__Assignment__
Pictures excluded, copy every record that follows exactly as it appears.

__Records for this task__
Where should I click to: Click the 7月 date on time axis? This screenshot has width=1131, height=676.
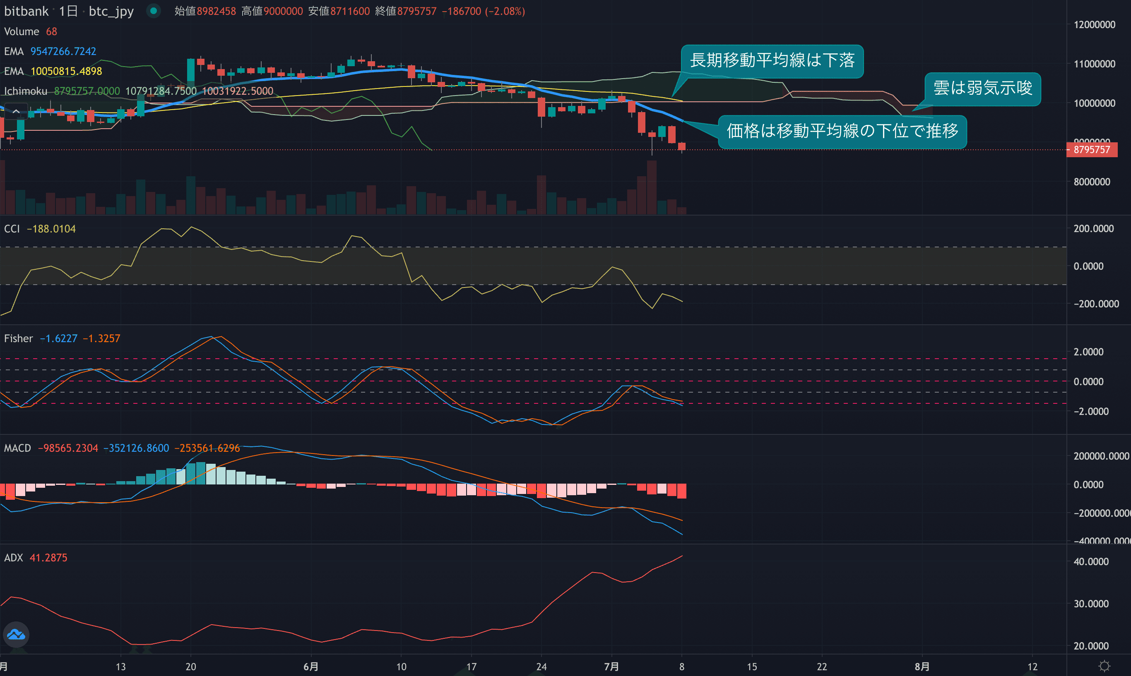611,666
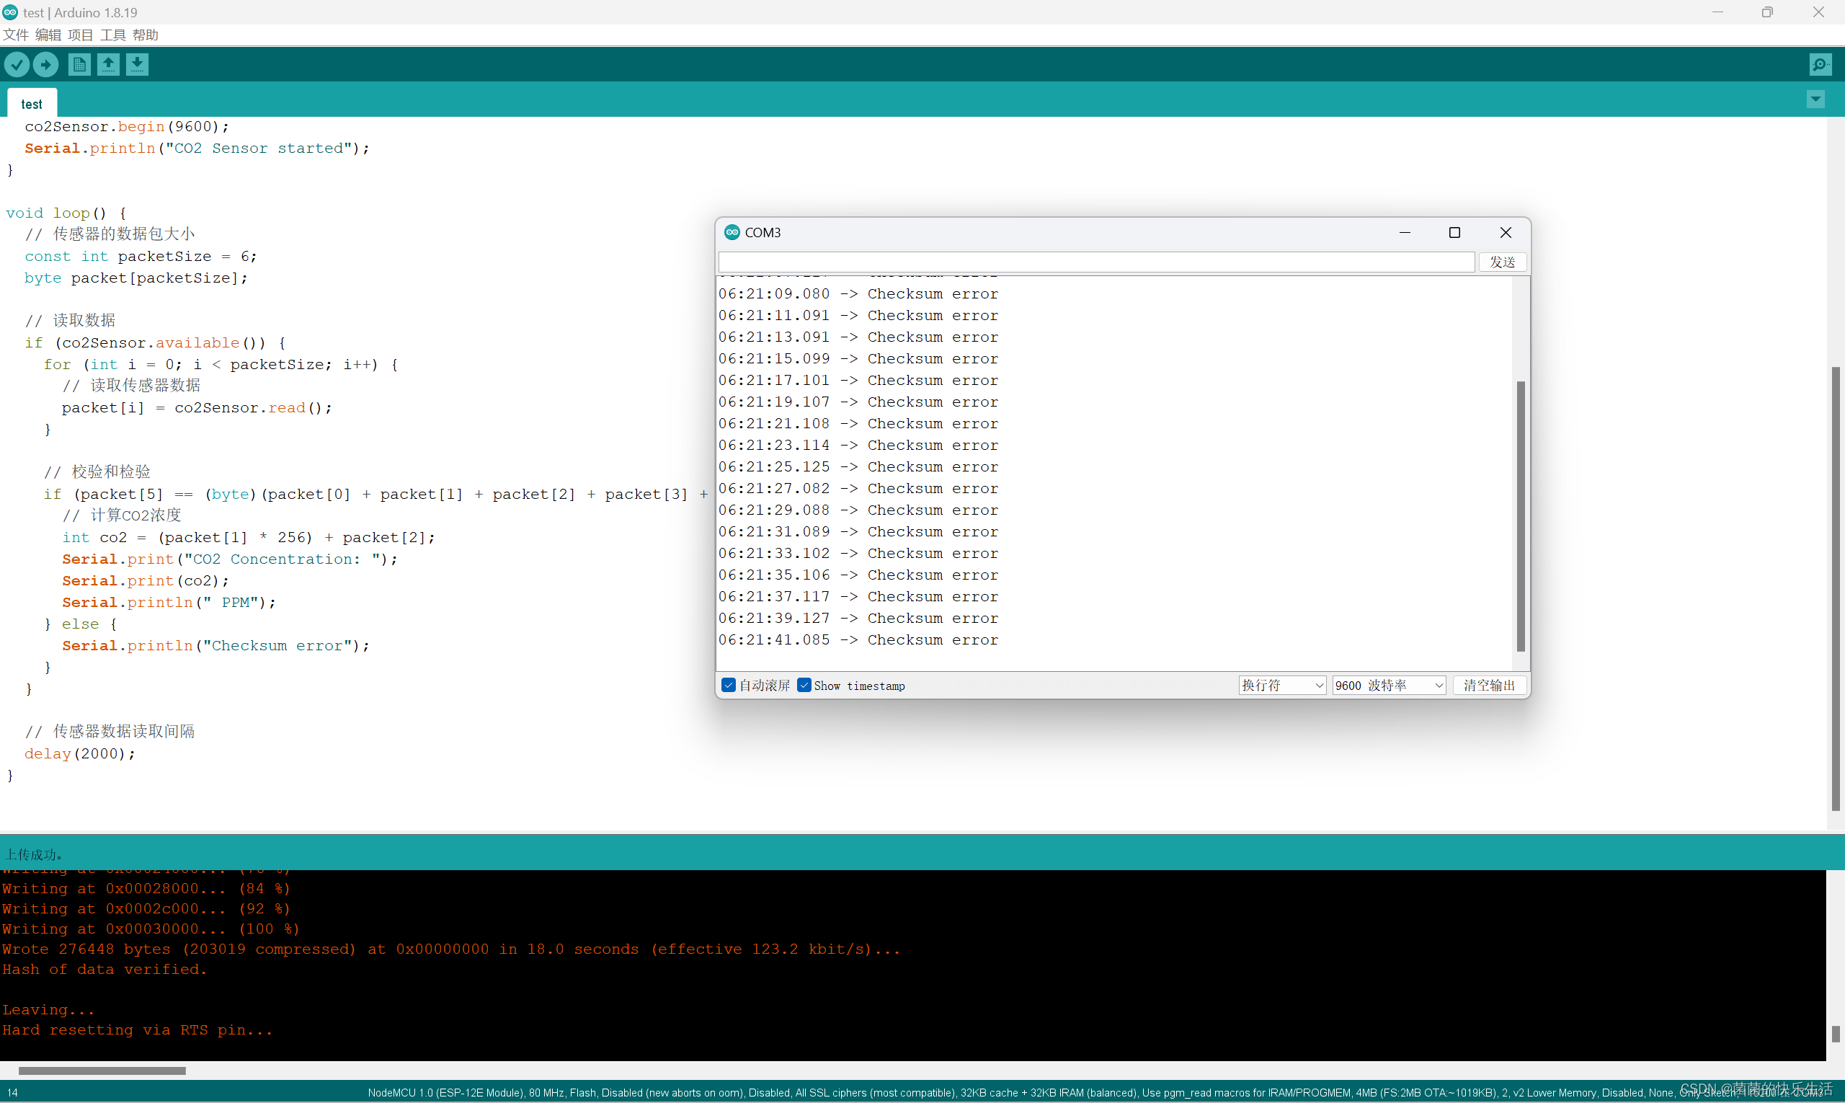This screenshot has width=1845, height=1103.
Task: Click the New sketch icon
Action: (x=79, y=65)
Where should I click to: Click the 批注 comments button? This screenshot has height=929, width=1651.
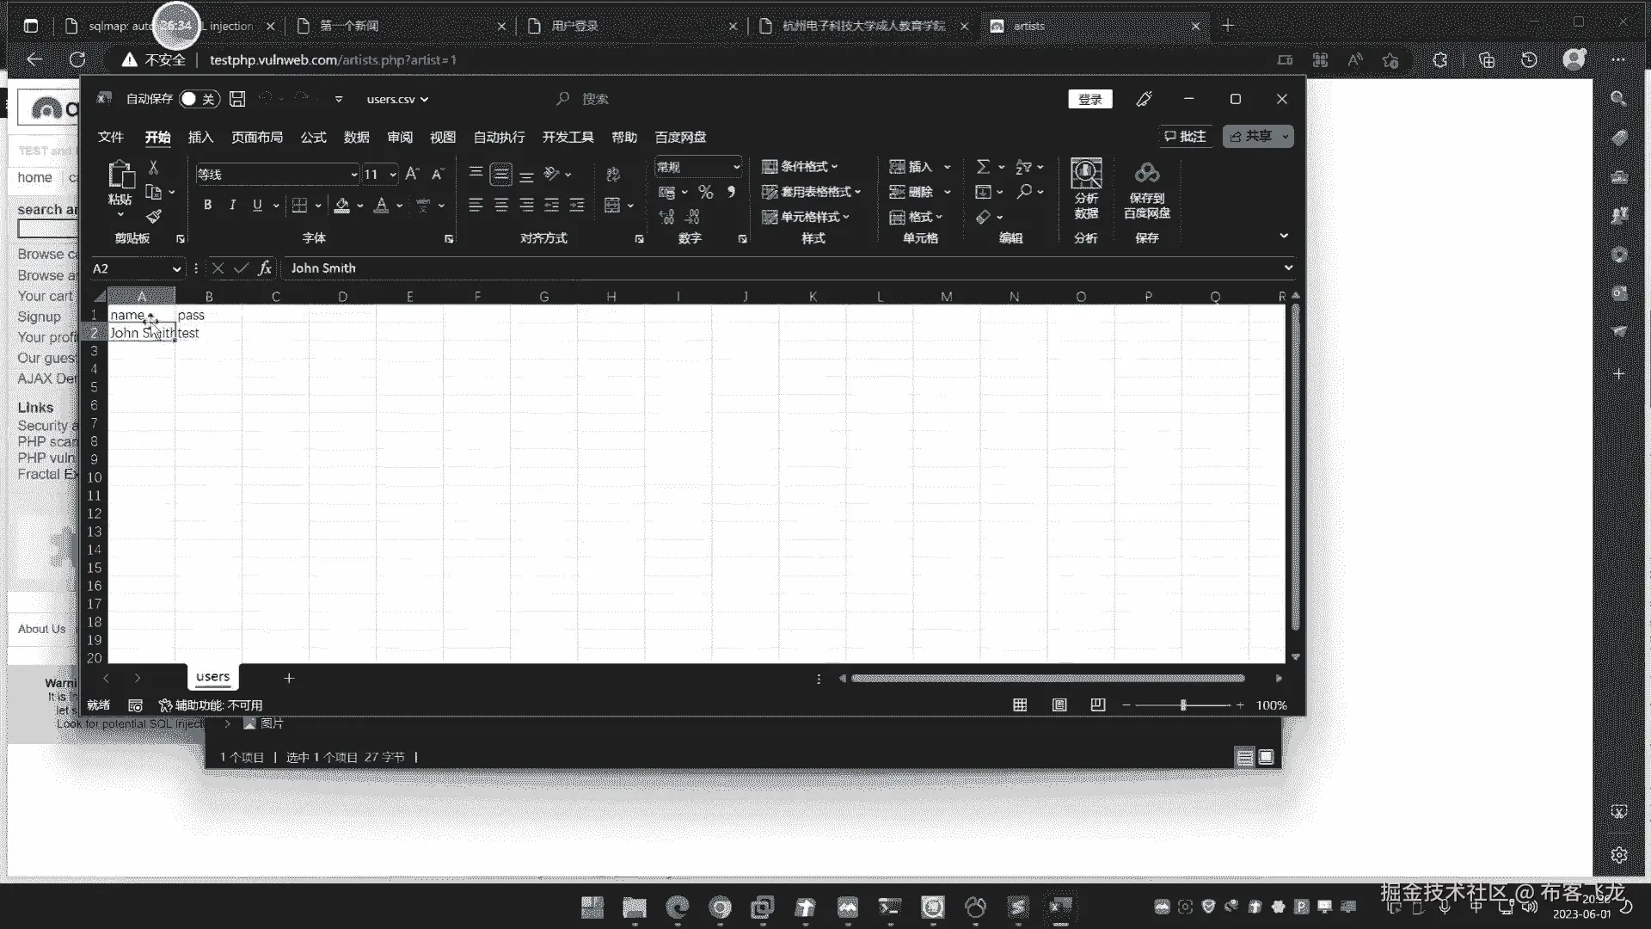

__Written response__
Where should I click to: Click the 7月 date on time axis? This screenshot has width=1131, height=676.
611,666
This screenshot has width=1845, height=1103.
Task: Click the New sketch icon
Action: (x=79, y=65)
Where should I click to: Click the 批注 comments button? This screenshot has height=929, width=1651.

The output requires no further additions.